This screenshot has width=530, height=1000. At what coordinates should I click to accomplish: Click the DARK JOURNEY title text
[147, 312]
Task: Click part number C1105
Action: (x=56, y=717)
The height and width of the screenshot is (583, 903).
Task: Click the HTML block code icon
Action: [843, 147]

......

> Problem statement
For this task, please set down every entry exactly, with no line left out.

> Answer area
This screenshot has width=530, height=1000. At what coordinates should I click to accomplish: Click the DARK JOURNEY title text
[147, 312]
Task: Click part number C1105
Action: (x=56, y=717)
The height and width of the screenshot is (583, 903).
Task: Click the HTML block code icon
Action: [843, 147]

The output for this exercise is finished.